_ARTICLE_
*-*-*

Book Review – The Long Earth

Book: The Long Earth – Author: Terry Pratchett & Stephen Baxter

Genre: Fiction, Sci-Fi

Description from Goodreads:

From the back jacket:

NORMALLY, WHEN THERE WAS NOTHING TO DO, HE LISTENED TO THE SILENCE.

The Silence was very faint here. Almost drowned out by the sounds of the mundane world. Did people in this polished building understand how noisy it was? The roar of air conditioners and computer fans, the susurration of many voices heard but not decipherable…. This was the office of the transEarth Institute, an arm of the Black Corporation. The faceless office, all plasterboard and chrome, was dominated by a huge logo, a chesspiece knight. This wasn’t Joshua’s world. None of it was his world. In fact, when you got right down to it, he didn’t have a world; he had all of them.

ALL OF THE LONG EARTH.

From the inside jacket:

The possibilities are endless. Just be careful what you wish for….

1916: The Western Front. Private Percy Blakeney wakes up. He is lying on fresh spring grass. He can hear birdsong, and the wind in the leaves. Where has the mud, blood and blasted landscape of no-man’s-land gone? For that matter, where has Percy gone?

2015: Madison, Wisconsin. Police officer Monica Jansson is exploring the burned-out home of a reclusive–some said mad, others allege dangerous–scientist who seems to have vanished. Sifting through the wreckage, Jansson finds a curious gadget: a box containing some rudimentary wiring, a three-way switch, and…a potato. It is the prototype of an invention that will change the way humankind views the world forever.

My Review:

I wasn’t really sure what to expect from this one. I’ve never read anything by Stephen Baxter and have only liked a couple of the books I’ve read so far by Terry Pratchett. The description intrigued me, however, so I decided to give it a go.

I’ll start by saying, I really like the main character, Joshua. He’s a bit of an oddball, but he seems so normal in comparison to the type of characters you usually get who are tasked with “saving the world”. No real brooding or whining about how his life has turned out, Joshua is more of a live-in-the-moment kind of person. But he’s also not the type to throw that in your face or act recklessly. Joshua is subdued, almost to the point of stoicism, but without being all holier-than-thou about it. And I really connected with his desire to be alone, while still needed to connect to people. It’s one of those “I like being alone, but I don’t fancy being lonely” type things that quite a lot of us introverts have to deal with.

*-*-*

_DATA SECTION_

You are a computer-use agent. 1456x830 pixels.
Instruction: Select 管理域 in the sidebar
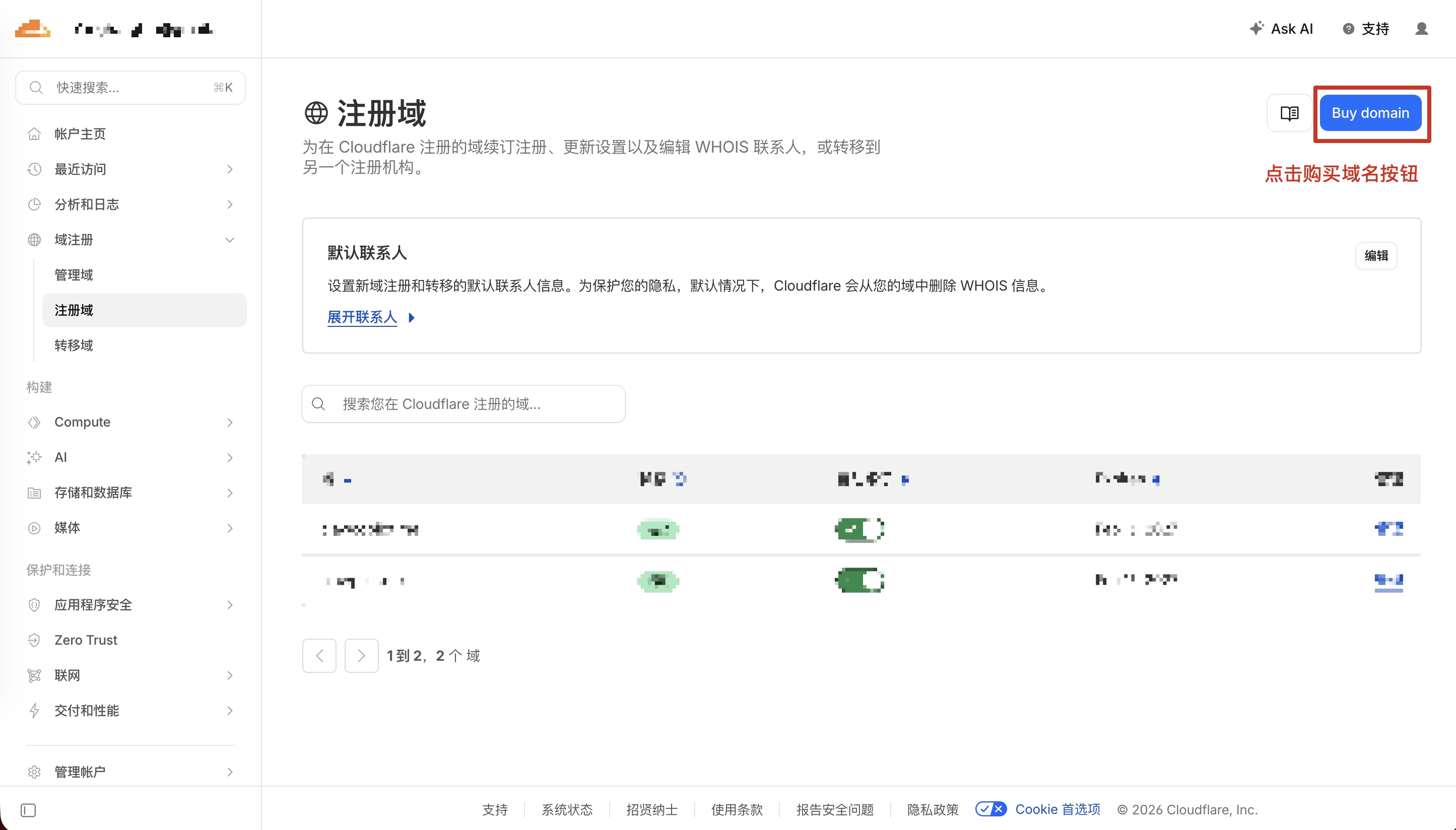click(x=74, y=274)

*-*-*

_PROBLEM SET_
(a) Please extract the passage of the book review between "From the back" and "THE LONG EARTH.", inclusive.
(b) Answer these questions using the book review:
(i) Of which corporation is the transEarth Institute an arm?
(ii) Where does police officer Monica Jansson explore the burned-out home?
(iii) How much has the reviewer read by Stephen Baxter?

_TASK-BY-TASK SOLUTIONS_
(a)
From the back jacket:

NORMALLY, WHEN THERE WAS NOTHING TO DO, HE LISTENED TO THE SILENCE.

The Silence was very faint here. Almost drowned out by the sounds of the mundane world. Did people in this polished building understand how noisy it was? The roar of air conditioners and computer fans, the susurration of many voices heard but not decipherable…. This was the office of the transEarth Institute, an arm of the Black Corporation. The faceless office, all plasterboard and chrome, was dominated by a huge logo, a chesspiece knight. This wasn’t Joshua’s world. None of it was his world. In fact, when you got right down to it, he didn’t have a world; he had all of them.

ALL OF THE LONG EARTH.

(b)
(i) The Black Corporation.
(ii) Madison, Wisconsin.
(iii) Nothing.